Anche su questo punto è tornata ad insistere nelle ultime ore Meloni: «Noi le alleanze le facciamo prima del voto e non dopo, perché vogliamo essere chiari». Un’esortazione a Matteo Salvini certo, con quest’ultimo tentato (per il momento a parole) dalla corsa in solitaria, con il rischio di esporre se stesso e l’Italia «ai giochini di Palazzo» che già stanno iniziando a tramare alle sue spalle. Ma è un invito, questo di Meloni, che nasce dal riscontro oggettivo giunto in questo anno e mezzo da tutti i territori coinvolti dal voto: dalla più importanti città alle regioni, fino al dato delle Europee, il consenso al destra-centro, con Lega e FdI sugli scudi, è stato trasversale agli orizzonti geografici e all’entità delle sfide. Segno, questo, di un’indicazione popolare specifica, manifestata in tutte le circostanze possibili e che si indirizza a quella vocazione maggioritaria, genuina, che rappresenta il contraltare della restaurazione liturgica della peggiore Prima Repubblica in atto dai tempi del primo Nazareno, di cui il Rosatellum bis è il prodotto naturale.

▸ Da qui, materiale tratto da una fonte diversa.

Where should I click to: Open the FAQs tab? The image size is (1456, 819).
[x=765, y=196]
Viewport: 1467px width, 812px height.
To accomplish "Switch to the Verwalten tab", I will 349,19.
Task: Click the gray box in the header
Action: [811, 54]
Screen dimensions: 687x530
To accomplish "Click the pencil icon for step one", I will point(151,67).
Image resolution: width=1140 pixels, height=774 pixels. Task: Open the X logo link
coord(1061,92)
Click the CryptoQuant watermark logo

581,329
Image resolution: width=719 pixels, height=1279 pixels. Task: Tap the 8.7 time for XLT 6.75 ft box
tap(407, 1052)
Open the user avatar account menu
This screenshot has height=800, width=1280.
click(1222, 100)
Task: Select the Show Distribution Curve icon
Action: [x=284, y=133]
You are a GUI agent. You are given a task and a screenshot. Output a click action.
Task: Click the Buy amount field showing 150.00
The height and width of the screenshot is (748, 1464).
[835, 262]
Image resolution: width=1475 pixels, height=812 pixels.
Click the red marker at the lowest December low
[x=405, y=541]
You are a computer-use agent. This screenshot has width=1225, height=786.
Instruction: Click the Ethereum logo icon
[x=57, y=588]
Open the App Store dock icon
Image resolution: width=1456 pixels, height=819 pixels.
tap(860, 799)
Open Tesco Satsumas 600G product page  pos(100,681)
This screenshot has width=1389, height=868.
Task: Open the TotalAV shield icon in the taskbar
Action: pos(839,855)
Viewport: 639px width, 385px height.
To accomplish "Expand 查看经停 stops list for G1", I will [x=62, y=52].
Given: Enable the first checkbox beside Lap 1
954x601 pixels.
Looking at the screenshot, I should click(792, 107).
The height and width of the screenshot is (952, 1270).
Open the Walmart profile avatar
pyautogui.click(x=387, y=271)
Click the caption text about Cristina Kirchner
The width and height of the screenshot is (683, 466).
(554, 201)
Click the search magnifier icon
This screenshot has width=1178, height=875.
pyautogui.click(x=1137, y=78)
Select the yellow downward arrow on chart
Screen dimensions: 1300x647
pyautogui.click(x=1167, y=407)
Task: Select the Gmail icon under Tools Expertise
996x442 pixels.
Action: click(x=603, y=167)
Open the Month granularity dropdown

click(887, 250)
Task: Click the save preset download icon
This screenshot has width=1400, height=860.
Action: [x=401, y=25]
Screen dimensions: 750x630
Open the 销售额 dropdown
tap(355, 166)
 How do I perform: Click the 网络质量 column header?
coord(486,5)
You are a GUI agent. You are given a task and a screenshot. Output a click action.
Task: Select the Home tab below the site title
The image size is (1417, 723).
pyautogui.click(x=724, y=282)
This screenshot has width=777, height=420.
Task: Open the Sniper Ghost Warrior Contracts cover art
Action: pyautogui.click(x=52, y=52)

È l’indicazione del resto che lo stesso Matteo Salvini – con punte di stupore e di imbarazzo personale – ha registrato pochi giorni fa durante la festa del Carroccio a Cervia, quando i suoi militanti hanno invocato a gran voce la rottura dell’asse con Di Maio e l’alleanza «con la Meloni». È una richiesta che viene “dal basso” dunque, un moto politico che aspetta solamente l’occasione per mettere l’Italia al centro dell’interesse pubblico: perché l’unica proposta sociale può arrivare solo dalla rimessa in moto comunitaria del corpo nazionale. Se il popolo, dunque, ha tutto il diritto di pretendere dai suoi interlocutori adesso questa occasione, è preciso dovere di costoro stringere quest’alleanza.